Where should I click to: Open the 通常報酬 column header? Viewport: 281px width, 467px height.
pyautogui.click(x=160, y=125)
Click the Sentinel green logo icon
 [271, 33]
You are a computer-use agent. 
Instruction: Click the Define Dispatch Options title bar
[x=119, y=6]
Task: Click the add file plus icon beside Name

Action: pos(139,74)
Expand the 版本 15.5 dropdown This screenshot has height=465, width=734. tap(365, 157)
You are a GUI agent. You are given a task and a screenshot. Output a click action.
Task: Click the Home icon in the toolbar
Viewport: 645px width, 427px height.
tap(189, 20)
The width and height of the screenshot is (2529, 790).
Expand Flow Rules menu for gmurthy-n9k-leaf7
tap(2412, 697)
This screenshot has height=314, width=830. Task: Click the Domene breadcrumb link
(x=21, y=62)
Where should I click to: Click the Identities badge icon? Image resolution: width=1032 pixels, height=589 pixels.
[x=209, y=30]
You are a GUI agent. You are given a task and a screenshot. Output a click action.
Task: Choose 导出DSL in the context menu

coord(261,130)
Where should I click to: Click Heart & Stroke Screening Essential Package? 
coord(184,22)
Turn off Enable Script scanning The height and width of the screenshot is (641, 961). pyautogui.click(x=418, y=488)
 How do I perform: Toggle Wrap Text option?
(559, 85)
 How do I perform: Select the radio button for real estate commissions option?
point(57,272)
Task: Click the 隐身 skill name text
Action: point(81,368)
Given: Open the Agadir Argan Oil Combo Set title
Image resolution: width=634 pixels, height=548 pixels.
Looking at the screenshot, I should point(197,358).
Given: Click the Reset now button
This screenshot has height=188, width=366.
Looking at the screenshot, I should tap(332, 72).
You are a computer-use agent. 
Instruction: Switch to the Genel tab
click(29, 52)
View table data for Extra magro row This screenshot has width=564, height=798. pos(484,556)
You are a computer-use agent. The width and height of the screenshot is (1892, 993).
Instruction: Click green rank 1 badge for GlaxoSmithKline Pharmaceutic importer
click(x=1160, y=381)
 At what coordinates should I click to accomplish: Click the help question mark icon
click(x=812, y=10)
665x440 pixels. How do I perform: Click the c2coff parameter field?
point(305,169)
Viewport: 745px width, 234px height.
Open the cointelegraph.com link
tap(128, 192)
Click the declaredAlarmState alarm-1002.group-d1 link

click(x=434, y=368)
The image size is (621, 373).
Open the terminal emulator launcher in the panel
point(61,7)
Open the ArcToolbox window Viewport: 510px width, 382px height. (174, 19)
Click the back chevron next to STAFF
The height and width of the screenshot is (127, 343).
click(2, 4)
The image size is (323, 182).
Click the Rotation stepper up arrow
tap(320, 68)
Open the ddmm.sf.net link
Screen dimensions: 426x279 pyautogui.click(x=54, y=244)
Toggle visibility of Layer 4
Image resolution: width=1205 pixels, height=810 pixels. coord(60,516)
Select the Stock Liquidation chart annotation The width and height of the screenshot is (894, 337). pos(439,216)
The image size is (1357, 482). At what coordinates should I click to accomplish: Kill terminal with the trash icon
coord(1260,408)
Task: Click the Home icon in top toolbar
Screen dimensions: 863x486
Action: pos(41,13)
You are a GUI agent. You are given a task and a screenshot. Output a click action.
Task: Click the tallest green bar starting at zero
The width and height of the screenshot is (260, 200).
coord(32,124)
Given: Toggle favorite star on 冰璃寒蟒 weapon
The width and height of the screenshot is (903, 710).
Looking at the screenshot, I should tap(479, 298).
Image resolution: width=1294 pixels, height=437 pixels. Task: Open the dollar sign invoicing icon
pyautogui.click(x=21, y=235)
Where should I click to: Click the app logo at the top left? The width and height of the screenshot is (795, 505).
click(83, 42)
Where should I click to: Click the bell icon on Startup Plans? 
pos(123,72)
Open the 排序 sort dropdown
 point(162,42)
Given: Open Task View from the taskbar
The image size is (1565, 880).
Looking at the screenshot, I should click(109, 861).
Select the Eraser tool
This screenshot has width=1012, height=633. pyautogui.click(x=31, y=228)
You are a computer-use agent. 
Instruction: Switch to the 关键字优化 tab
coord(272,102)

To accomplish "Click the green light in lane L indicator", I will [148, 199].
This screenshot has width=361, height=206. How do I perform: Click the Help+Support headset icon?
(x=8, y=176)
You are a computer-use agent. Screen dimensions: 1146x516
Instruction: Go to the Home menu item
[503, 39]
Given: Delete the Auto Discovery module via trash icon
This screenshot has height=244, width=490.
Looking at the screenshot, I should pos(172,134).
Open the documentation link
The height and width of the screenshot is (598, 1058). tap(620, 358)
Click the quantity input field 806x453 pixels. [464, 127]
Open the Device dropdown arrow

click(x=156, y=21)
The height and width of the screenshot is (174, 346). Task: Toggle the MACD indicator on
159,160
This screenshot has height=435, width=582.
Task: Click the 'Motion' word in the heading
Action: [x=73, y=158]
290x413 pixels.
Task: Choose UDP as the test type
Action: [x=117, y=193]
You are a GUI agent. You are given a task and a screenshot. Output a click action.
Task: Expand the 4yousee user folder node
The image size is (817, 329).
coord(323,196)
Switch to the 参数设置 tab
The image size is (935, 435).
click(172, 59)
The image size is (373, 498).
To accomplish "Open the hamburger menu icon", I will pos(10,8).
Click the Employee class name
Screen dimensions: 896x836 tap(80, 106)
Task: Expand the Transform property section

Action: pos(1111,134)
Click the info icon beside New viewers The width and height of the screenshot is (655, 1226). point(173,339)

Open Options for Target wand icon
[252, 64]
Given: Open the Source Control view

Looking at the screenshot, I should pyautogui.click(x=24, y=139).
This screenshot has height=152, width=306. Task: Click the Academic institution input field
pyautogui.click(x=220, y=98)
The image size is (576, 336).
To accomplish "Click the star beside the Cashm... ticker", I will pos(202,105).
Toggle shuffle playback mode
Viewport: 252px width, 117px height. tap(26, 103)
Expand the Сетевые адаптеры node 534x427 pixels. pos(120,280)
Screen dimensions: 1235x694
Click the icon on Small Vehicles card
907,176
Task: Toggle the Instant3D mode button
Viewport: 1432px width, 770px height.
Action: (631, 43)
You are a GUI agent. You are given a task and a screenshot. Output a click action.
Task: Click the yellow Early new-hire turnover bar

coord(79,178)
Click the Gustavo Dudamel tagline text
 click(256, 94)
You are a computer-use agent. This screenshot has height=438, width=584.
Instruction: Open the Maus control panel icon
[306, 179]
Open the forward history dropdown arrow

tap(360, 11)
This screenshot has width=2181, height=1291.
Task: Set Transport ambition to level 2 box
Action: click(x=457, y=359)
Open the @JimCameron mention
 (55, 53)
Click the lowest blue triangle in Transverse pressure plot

################

§ Deine Aufgabe: Gib die Einträge vom Anfang bis einschließlich der Zeile mit „coord(261,130)“ vollständig erneut aus. Addiere dabei 98 zu jeder Koordinate in den Antworten.

§ Antwort:
Where should I click to: Open the 通常報酬 column header? Viewport: 281px width, 467px height.
pyautogui.click(x=258, y=223)
Click the Sentinel green logo icon
 [369, 131]
You are a computer-use agent. 
Instruction: Click the Define Dispatch Options title bar
[x=217, y=104]
Task: Click the add file plus icon beside Name

Action: pos(237,172)
Expand the 版本 15.5 dropdown This screenshot has height=465, width=734. tap(463, 255)
You are a GUI agent. You are given a task and a screenshot. Output a click action.
Task: Click the Home icon in the toolbar
Viewport: 645px width, 427px height.
tap(287, 118)
The width and height of the screenshot is (2529, 790).
Expand Flow Rules menu for gmurthy-n9k-leaf7
tap(2510, 795)
This screenshot has height=314, width=830. Task: Click the Domene breadcrumb link
(x=119, y=160)
Where should I click to: Click the Identities badge icon? Image resolution: width=1032 pixels, height=589 pixels.
[x=307, y=128]
You are a GUI agent. You are given a task and a screenshot. Output a click action.
Task: Choose 导出DSL in the context menu

coord(359,228)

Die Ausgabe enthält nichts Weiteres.